**Data under study:**
==*==

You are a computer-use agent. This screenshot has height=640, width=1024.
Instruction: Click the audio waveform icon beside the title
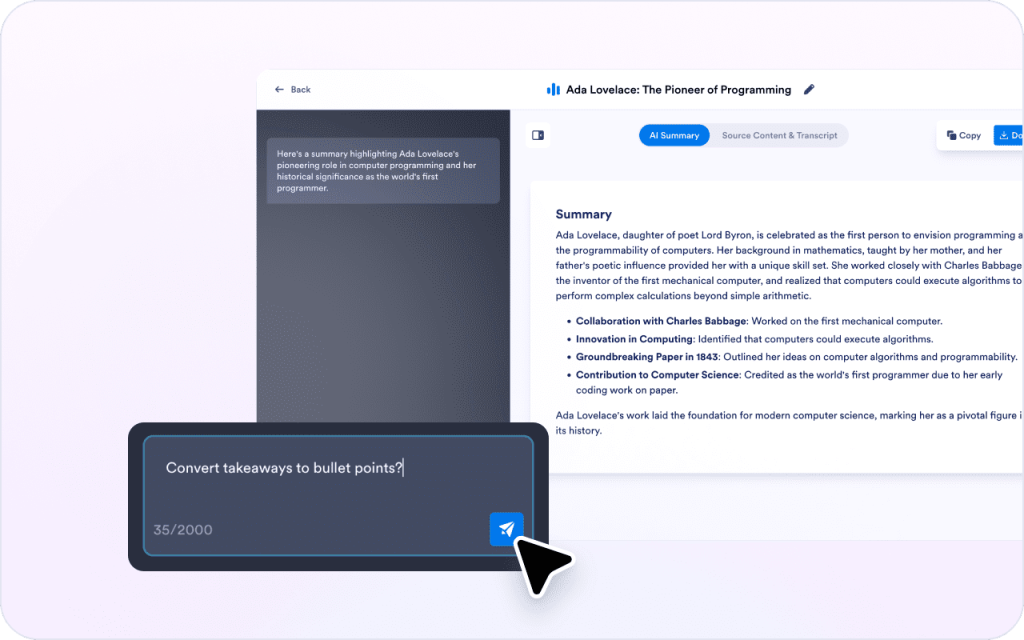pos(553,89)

==*==

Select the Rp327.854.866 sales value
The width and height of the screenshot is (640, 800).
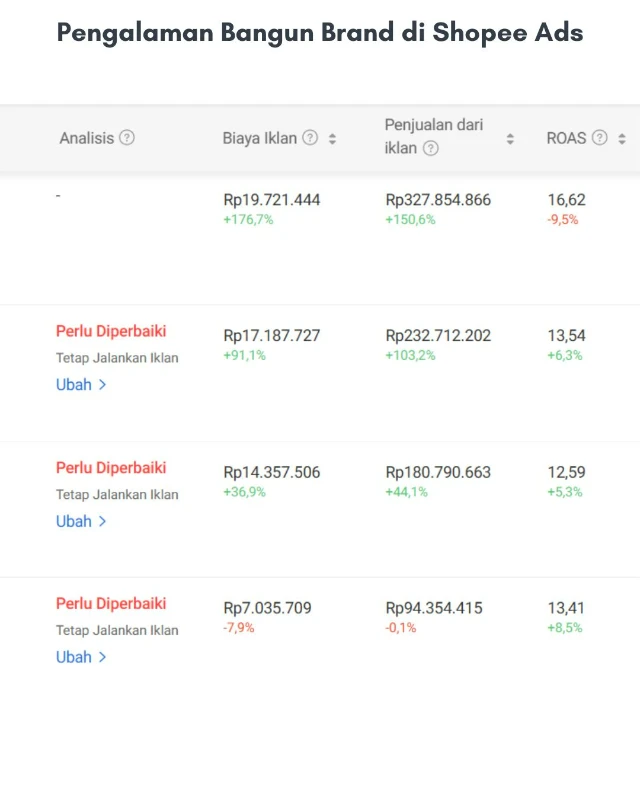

==*==

**Work order:** Nothing but a number, please, for how many lines of the data hold "width".

**Solution to this problem:** 2